El hombre con el cuchillo hundido en el hombro gritaba hacia la puerta. Abbas miró con el rabillo del ojo.

El tercero, que se había quedado fuera, oyó el grito. Se dirigía a la verja cuando el faro de García lo alcanzó. Saltó a la acequia que había al lado de la verja. El coche amarillo verdoso se detuvo frente a la casa y García salió con un cigarrillo entre los labios. Ojalá este sueco chalado haya terminado ya, pensó.

Así era.

Cuando García entró los dos hombres estaban echados en el suelo. Los reconoció enseguida, de las órdenes de búsqueda y captura y por el sinfín de veces que habían pasado por las dependencias de la policía costarricense. Dos hombres muy buscados. Uno de ellos estaba tendido en medio de un charco de sangre en el suelo, probablemente muerto. El otro estaba sentado contra una pared y se sujetaba el hombro derecho, que sangraba profusamente. El extraño sueco estaba apoyado en la pared contraria, limpiando un par de cuchillos largos y estrechos.

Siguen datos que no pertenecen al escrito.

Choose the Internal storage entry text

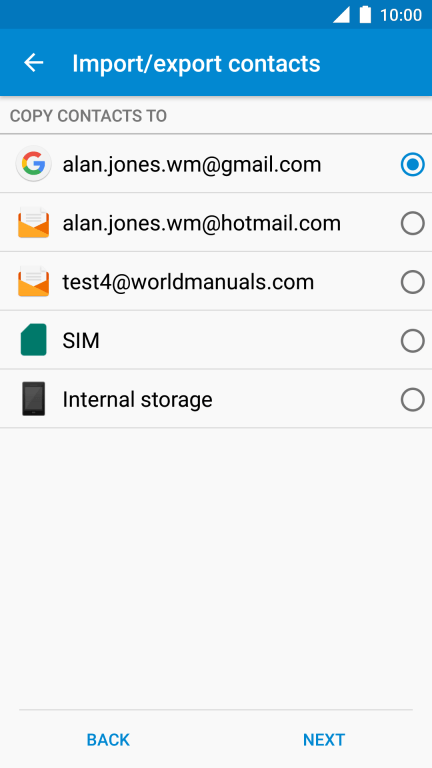(137, 400)
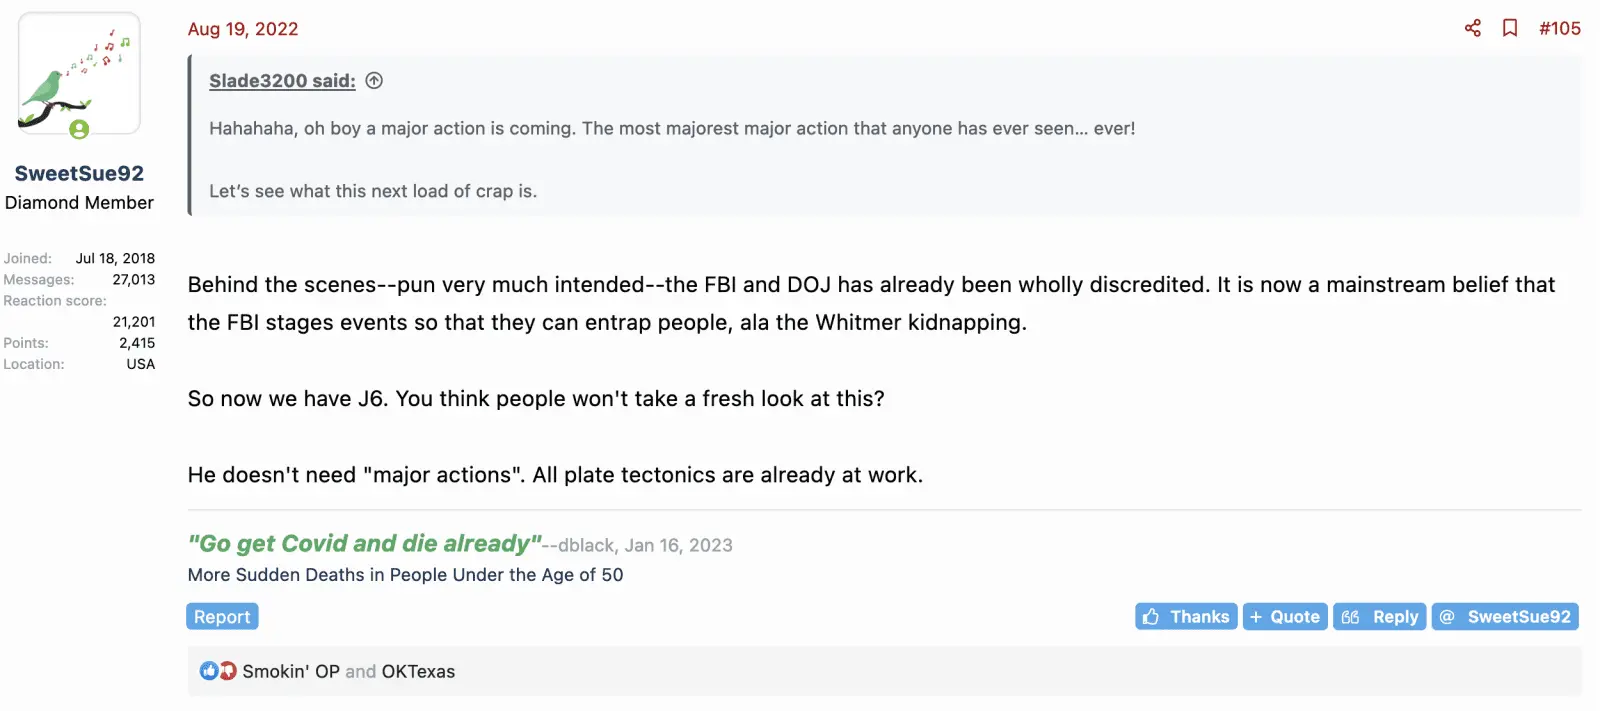Click the + Quote button
The image size is (1600, 711).
(1285, 617)
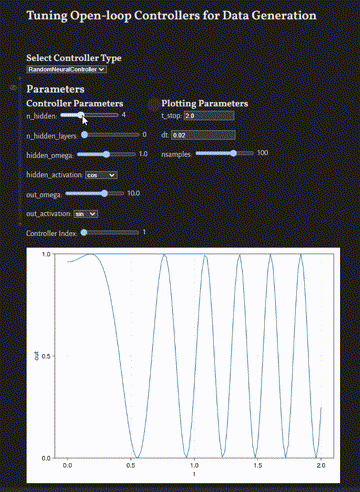Click the right end of Controller Index track
Screen dimensions: 360x492
137,232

—Robo con violencia —dijo el sueco—. Voy a pasarme por Santa Teresa.

Abbas sabía de la existencia del tercer hombre. Y que se movía sigiloso en la oscuridad detrás de él, o eso suponía. También sabía que le esperaba un largo paseo por la carretera oscura y desierta, hasta Santa Teresa. Daba por supuesto que el tercero sabía lo que les había pasado al primero y al segundo. Sobre todo desde que García había salido fuera y, con su móvil, había dado la alarma a toda la policía de la península de Nicoya a viva voz.

—¡Mal País!

No cabía duda de que el tercer hombre lo había oído.

Abbas iba concentrado mientras avanzaba por la carretera, dándole la espalda al tercero. Metro a metro, a lo largo del sinuoso y oscuro camino, hacia las lejanas luces de Santa Teresa. Corría el riesgo de recibir una bala por la espalda. Contra eso de nada le servirían sus cuchillos. Entonces pensó que aquellos tres hombres debían de tener una misión. No eran simples ladrones. ¿Por qué iban tres ladrones a entrar en una casa que ya desde la verja no prometía nada valioso? Había casas mucho más interesantes en la ladera, más escondidas entre el bosque tropical, más ostentosas.